Just what is the attraction of dark wood furniture and dark wood bedside cabinets?  Well of course the first thing is to decide what is meant by dark wood furniture.  To some, dark wood is anything darker than about the colour of white coffee, while to others it is almost black in colour.  The history of dark furniture is that originally almost all wooden furniture made in Britain would all have been light coloured.  For example, the dark coloured oak furniture from the Middle Ages or mediaeval times seen in museums would actually have been quite light in colour when it was first made as this is the natural colour of oak.  

Dark wood by accident
The only finish that was likely to have been used to protect wood would have been a coating of wax ‘polish.’  This would have been beeswax or tallow made from animal fats but, in either case, it would not by itself have significantly darkened the wood.  To test this claim, simply take a new piece of seasoned oak and apply a coating of wax.  Is there any significant colour change?

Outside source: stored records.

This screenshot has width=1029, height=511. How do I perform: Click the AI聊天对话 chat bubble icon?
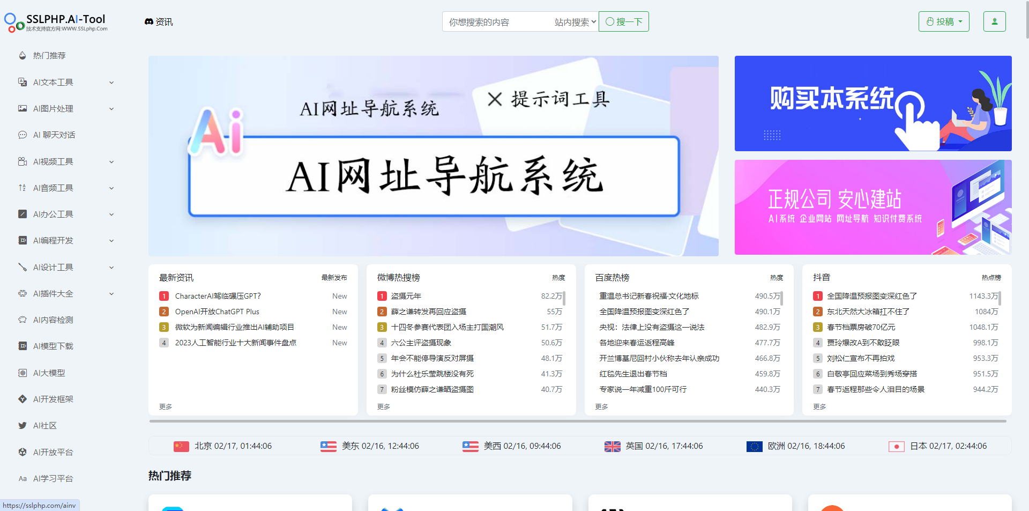[23, 135]
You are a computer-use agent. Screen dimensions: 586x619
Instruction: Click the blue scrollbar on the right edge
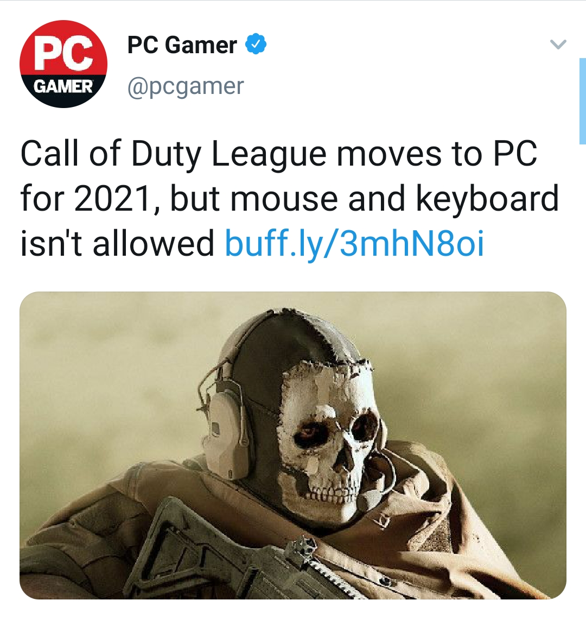pyautogui.click(x=582, y=101)
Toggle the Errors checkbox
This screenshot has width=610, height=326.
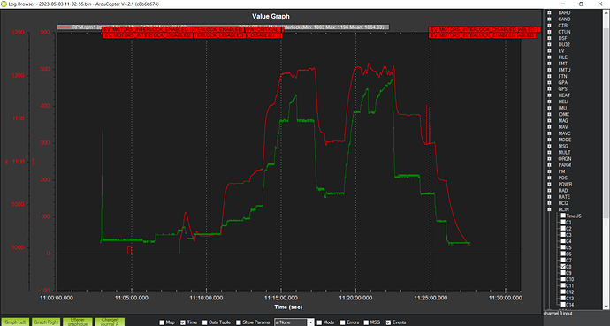pos(342,322)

What happened was that over many years the wood used to make the furniture mellows and darkens in colour.  Add to this the fact that wooden furniture from these times has been subjected to many hundreds of years of dirt, smoke and soot and the cumulative effect is to produce dark wood furniture.  Of course the effect is not necessarily unattractive and the desire arose to try and reproduce this look, producing dark wood bedsides even though they would have been unknown during the Medieval period.  This was particularly the case during the Gothic Revival of Victorian times when there was renewed interest in the medieval period.

Victorian cabinet makers responded by making furniture from the same materials – mainly oak – and treating the completed furniture with a stain prior to varnishing, lacquering or waxing.  Another event that promoted a liking for dark furniture was the introduction during the 18 Century of furniture made from mahogany.  This tropical hardwood was once thought too hard to use by cabinet makers but improvements in tool technology changed this situation.   

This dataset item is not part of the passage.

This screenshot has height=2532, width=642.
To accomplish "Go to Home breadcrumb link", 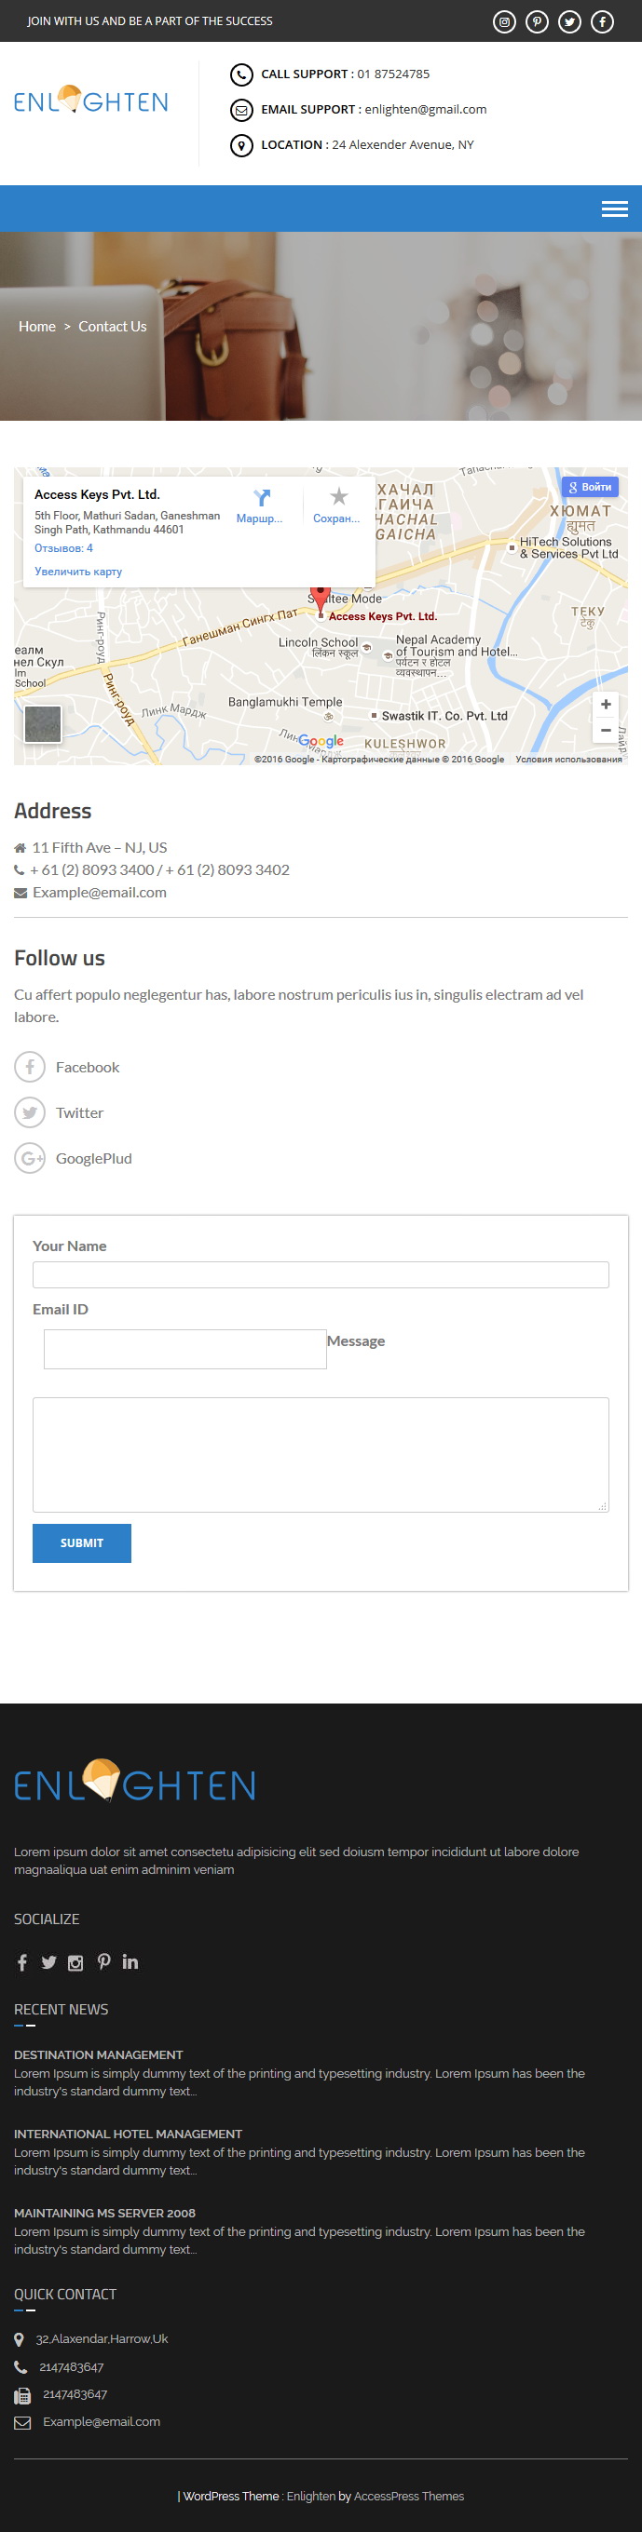I will pos(37,326).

It is perhaps ironic, but it was the actions of British pirates, privateers and buccaneers that prevented British Honduras (present day Belize) falling under Spanish control like the rest of South America and this allowed the mahogany used by Chippendale, Sheraton and others to be supplied to the UK.

Dark days for dark wood bedsides
By the post war period, people had grown tired of dark colours, dark wood bedsides and subdued colour schemes – there’s only so much drab camouflage colouring people can tolerate!  So, when the timber shortages that lasted through the 1950s came to an end there was an explosion of furniture design using light and colour.  It might be thought this was the end for dark furniture and dark wood bedsides but the new homes being built had larger windows and better lighting – which meant the attractions of dark furniture could again be revived.